Mountain regions represent unique environments characterized by strong topographical diversity which drive climatic and environmental variability within these environments. These regions thus provide an opportunity to explore the relationships between various environmental factors and soil microorganisms. In this study, we investigated the impact of micro-topographical (i.e., north/south-facing slope aspects and flat plateau between them) variations on microbial diversity and community structures across a Lesotho mountain summit.

Raw sequenced data were generated using the Illumina MiSeq platform on DNA extracted from soil samples collected across the plateau, north- and south-facing slopes. This data was then used for taxonomic classification of the bacterial and fungal OTUs for the determination of the alpha- and beta-diversity across the slopes. These analyses revealed that a relatively greater bacterial and fungal diversity could be observed for the north-facing slope compared to the south-facing slope and plateau. While there was no difference in group variance of bacterial and fungal community structures across the plateau, north- and south-facing slopes.

Multiple comparison analyses were conducted to determine the impact of various abiotic and geographical factors on bacterial and fungal diversity and community structures. These analyses indicated that the slope aspect significantly affects bacterial and fungal community structures at this location. These results provide an original insight into soil microbial diversity in the Lesotho highlands and offer an opportunity to investigate the response of soil microorganisms to changes in environmental and climatic factors in highly variable mountain environments such as the Lesotho highlands.

The datasets include the raw sequences of joined paired-end reads reorientated in a uniform direction of bacteria and fungi obtained from the soil samples across a summit in the Lesotho highlands. DNA was initially extracted from the soil samples from which the partial bacterial 16S rRNA and fungal ITS2 gene amplicon were generated after which sequencing was performed using the Illumina Miseq platform by MR DNA (www.mrdnalab.co, Shallowater, Texas, USA). The raw sequence datasets still contain barcodes, errors, chimeras, and short read sequences and the paired-ends have just been joined.

The raw sequence datasets thus can be processed using the MR DNA analysis pipeline for any further analysis. Through this process barcodes need to be removed, sequences less than 150 base pairs need to be removed, quality filter trimmed sequences, and denoise sequences with errors to rectify them. Lastly, chimeric sequences need to be removed using the method USEARCH. These sequences are then classified into OTUs using BLASTn against a curated database. Raw sequenced datasets classified into OTUs are used for subsequent analysis for the determination of the taxonomic composition per sites and slopes across the sampled summit and for the determination of the alpha- and beta-diversity.

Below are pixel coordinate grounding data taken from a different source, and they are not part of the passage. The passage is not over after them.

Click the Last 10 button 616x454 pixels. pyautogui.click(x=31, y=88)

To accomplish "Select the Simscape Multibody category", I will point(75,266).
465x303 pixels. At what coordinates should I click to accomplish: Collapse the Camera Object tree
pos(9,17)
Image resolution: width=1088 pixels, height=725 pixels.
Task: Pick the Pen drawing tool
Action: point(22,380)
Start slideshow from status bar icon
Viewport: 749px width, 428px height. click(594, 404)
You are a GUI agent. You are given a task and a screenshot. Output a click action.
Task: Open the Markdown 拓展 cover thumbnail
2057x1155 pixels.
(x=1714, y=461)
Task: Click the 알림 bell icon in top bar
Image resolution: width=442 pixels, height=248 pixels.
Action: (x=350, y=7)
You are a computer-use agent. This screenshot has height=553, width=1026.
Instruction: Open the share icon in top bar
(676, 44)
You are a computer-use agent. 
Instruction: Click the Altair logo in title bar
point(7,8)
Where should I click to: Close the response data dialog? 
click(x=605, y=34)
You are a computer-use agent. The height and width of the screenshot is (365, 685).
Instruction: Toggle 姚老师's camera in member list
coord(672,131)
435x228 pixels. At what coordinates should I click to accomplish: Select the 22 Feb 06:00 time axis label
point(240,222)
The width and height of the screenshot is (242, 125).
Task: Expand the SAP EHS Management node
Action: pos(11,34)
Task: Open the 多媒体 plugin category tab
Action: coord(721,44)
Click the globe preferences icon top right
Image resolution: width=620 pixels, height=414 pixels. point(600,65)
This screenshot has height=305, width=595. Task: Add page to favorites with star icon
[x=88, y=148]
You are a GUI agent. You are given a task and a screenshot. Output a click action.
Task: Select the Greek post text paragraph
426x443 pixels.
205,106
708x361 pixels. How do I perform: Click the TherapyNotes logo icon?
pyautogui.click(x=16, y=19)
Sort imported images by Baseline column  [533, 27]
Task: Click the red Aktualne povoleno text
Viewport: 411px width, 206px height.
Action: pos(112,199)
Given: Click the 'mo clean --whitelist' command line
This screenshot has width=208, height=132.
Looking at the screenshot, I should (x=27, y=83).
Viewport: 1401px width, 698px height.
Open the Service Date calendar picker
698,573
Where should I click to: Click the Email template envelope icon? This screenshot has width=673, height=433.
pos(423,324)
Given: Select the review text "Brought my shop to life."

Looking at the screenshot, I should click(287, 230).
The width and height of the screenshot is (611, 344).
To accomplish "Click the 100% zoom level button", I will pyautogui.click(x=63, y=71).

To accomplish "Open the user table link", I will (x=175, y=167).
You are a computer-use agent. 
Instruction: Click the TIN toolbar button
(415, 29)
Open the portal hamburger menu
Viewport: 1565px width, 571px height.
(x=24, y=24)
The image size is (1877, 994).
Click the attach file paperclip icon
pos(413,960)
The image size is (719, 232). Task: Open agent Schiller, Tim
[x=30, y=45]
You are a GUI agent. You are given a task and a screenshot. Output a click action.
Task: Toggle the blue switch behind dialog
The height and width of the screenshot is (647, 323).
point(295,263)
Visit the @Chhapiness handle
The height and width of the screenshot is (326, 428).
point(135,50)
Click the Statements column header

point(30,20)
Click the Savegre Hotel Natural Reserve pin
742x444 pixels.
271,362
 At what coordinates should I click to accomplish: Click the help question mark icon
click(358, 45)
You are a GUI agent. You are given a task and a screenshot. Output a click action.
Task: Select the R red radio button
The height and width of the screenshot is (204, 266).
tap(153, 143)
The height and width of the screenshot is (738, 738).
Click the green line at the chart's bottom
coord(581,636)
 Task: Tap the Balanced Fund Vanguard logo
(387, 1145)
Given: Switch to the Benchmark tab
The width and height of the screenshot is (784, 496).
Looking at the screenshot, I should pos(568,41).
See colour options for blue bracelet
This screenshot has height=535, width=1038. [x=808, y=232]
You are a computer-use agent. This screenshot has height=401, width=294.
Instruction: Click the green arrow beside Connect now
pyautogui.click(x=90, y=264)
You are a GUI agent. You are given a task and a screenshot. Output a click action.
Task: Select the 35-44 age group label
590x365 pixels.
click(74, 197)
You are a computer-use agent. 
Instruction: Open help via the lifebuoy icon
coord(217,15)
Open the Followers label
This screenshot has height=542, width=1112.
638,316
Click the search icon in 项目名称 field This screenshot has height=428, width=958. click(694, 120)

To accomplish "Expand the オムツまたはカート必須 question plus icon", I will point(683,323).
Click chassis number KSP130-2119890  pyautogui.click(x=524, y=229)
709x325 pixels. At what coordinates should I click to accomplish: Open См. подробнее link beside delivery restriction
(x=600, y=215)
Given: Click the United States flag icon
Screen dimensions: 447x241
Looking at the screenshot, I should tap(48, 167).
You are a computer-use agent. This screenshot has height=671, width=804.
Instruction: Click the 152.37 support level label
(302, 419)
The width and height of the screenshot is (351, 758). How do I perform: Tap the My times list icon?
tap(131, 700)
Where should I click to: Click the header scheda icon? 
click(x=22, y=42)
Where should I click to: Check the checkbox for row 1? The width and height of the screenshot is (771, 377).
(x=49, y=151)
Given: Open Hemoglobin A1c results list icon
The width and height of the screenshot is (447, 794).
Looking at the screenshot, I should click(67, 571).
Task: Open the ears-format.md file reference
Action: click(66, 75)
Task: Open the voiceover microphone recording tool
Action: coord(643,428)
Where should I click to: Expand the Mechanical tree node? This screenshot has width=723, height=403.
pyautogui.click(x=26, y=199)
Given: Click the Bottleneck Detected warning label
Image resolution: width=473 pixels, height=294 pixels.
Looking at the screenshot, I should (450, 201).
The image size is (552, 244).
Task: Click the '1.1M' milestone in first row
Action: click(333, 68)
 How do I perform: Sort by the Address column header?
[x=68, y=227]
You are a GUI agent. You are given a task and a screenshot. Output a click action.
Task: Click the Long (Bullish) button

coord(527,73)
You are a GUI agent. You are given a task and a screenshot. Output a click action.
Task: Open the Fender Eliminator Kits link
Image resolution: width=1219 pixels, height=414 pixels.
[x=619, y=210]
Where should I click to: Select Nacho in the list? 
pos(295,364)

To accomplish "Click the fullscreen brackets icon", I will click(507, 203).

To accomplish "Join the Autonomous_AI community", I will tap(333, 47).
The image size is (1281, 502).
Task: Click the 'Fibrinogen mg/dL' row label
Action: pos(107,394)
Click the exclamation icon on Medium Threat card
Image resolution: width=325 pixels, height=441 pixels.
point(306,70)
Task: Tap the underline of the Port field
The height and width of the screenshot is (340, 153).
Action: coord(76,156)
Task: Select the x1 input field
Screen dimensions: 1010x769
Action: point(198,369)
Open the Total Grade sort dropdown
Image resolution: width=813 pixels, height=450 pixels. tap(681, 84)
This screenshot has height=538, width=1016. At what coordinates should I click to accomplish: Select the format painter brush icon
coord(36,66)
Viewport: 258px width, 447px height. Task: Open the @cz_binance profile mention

OTU tables were generated using the processed raw sequence datasets for bacteria and fungi. The sequences were classified on a basis of 97% sequence identity using BLASTn against a curated database derived from Ribosomal Database Project (www.rdp.cme.msu.edu) and NCBI (www.ncbi.nlm.gov). Sequences were classified into the taxonomic ranks of kingdom, phylum, class, order, family, genus, and species. Respective counts of each OTU per sample location were then calculated and provided for each OTU. OTU tables were then used for the determination of the alpha- and beta-diversity across the short scale of the summit in the Lesotho highlands using R v 3.6.1 (R Foundation for Statistical Computing; http://www.R-project.org) and RStudio (RStudio Team, 2014).

Raw sequence data can be handled with a fasta editor. 

OTU tables can be opened using Microsoft Excel.